» **OBJECTIVE**: How many of the lines below contain the word "screenshot"? Reply with the number only.
----
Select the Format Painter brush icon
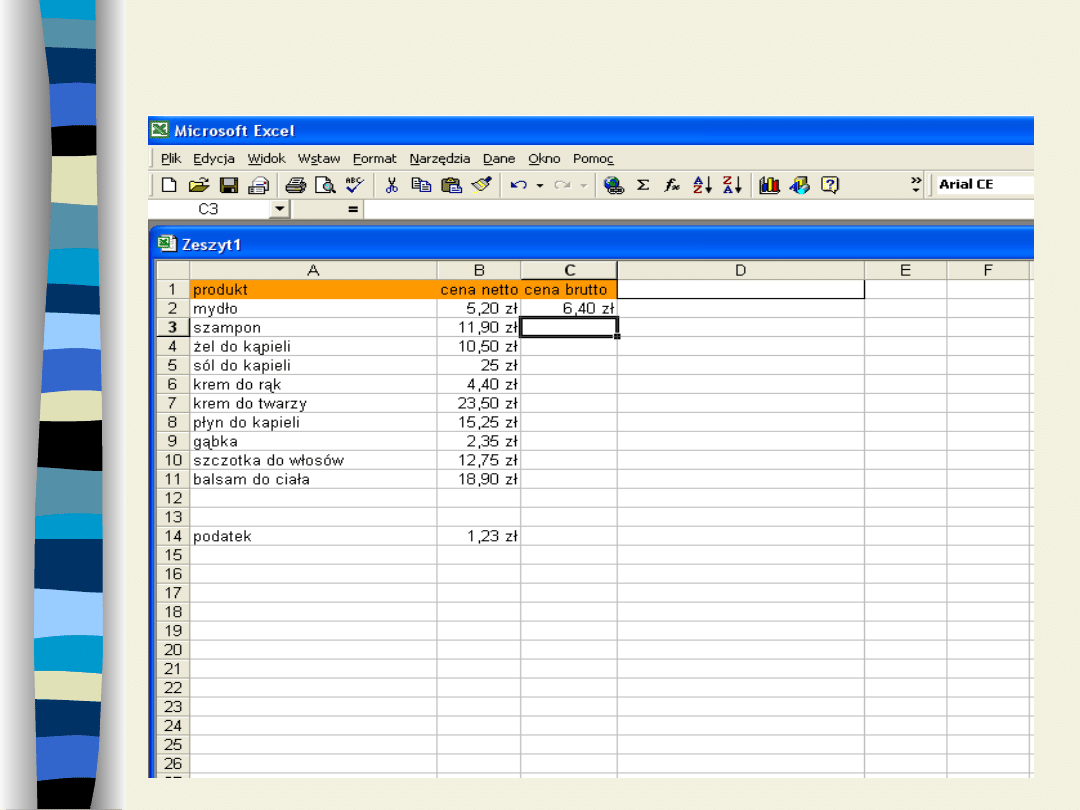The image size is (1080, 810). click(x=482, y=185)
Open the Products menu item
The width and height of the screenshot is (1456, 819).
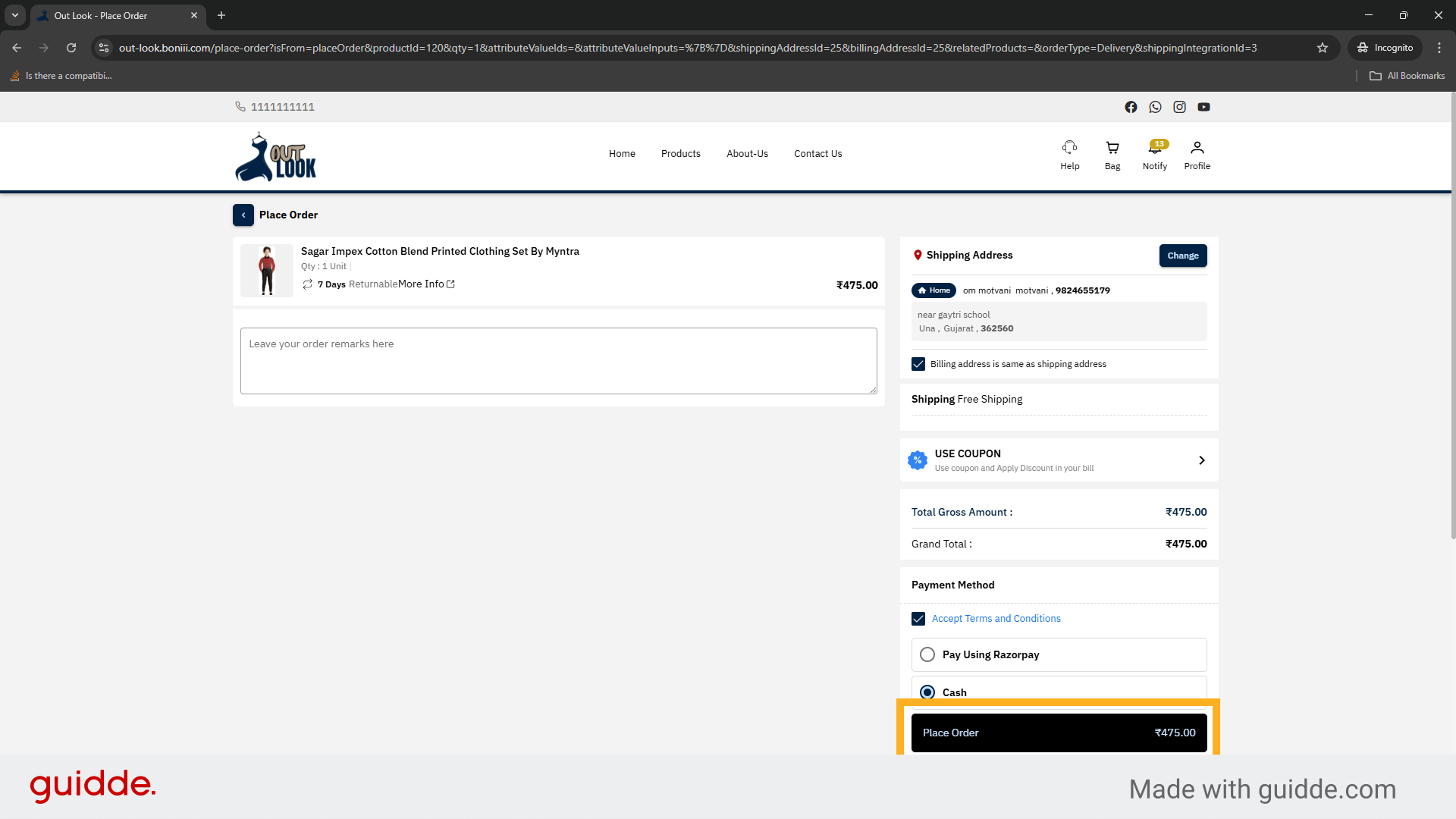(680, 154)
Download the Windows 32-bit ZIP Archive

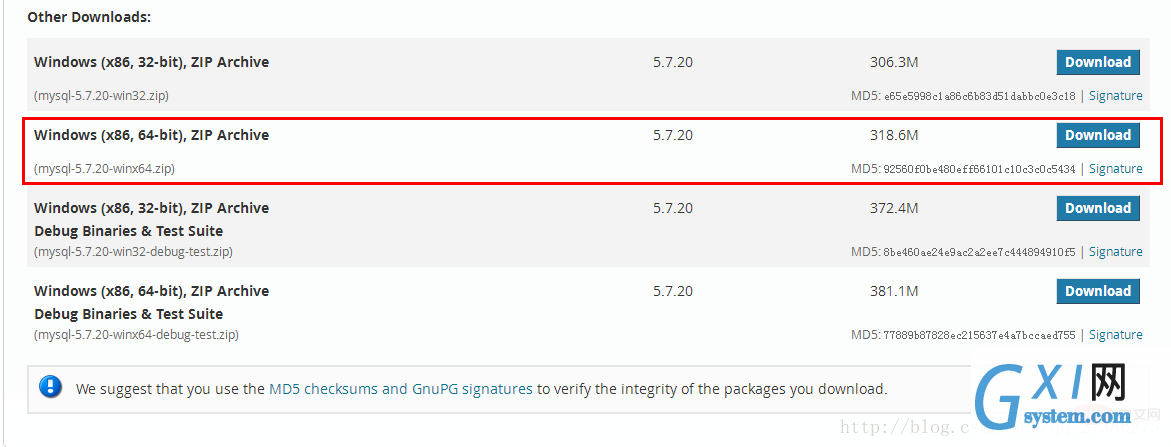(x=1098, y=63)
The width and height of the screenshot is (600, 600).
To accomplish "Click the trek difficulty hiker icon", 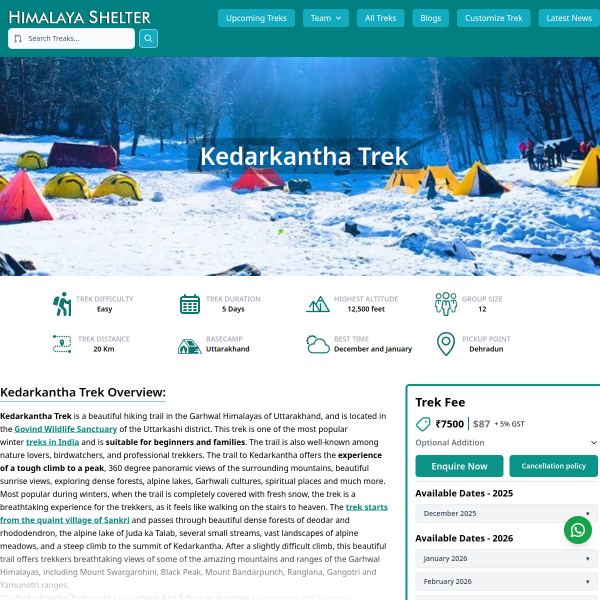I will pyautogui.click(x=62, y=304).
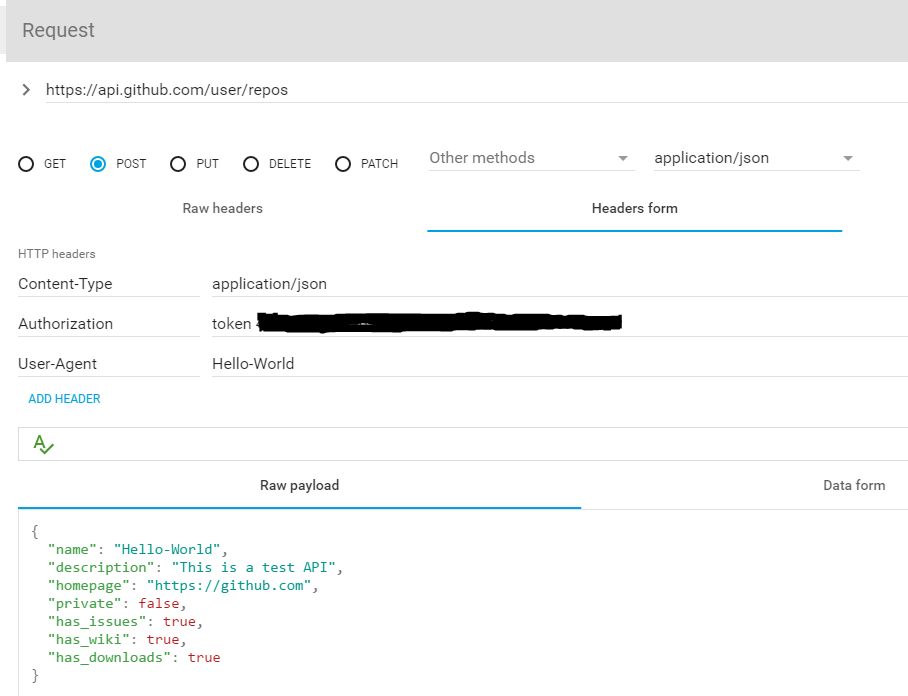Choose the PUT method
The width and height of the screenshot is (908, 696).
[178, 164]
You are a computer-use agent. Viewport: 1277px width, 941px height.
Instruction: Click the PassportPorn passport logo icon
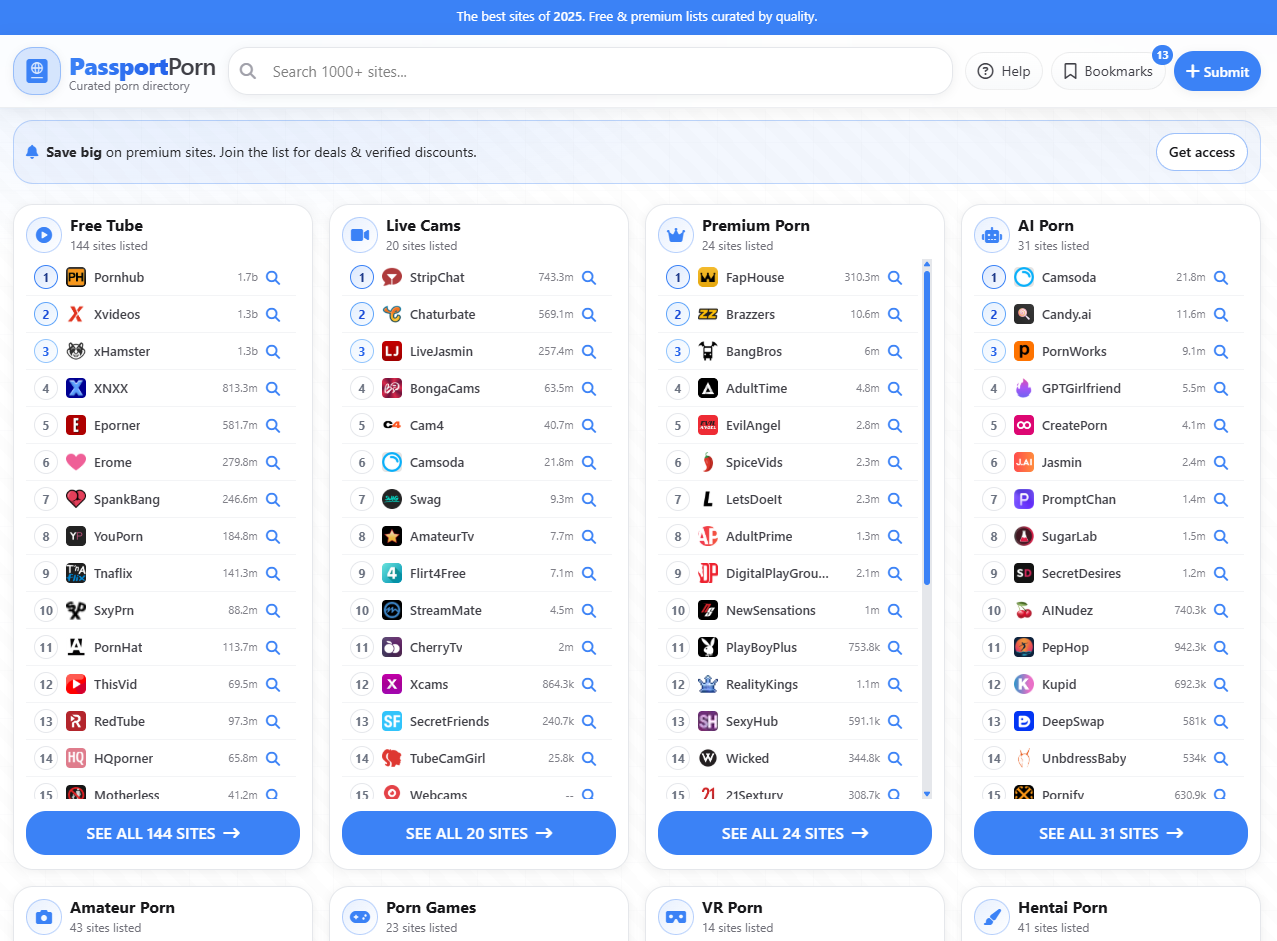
----
» **RESULT OF THIS TASK**: 3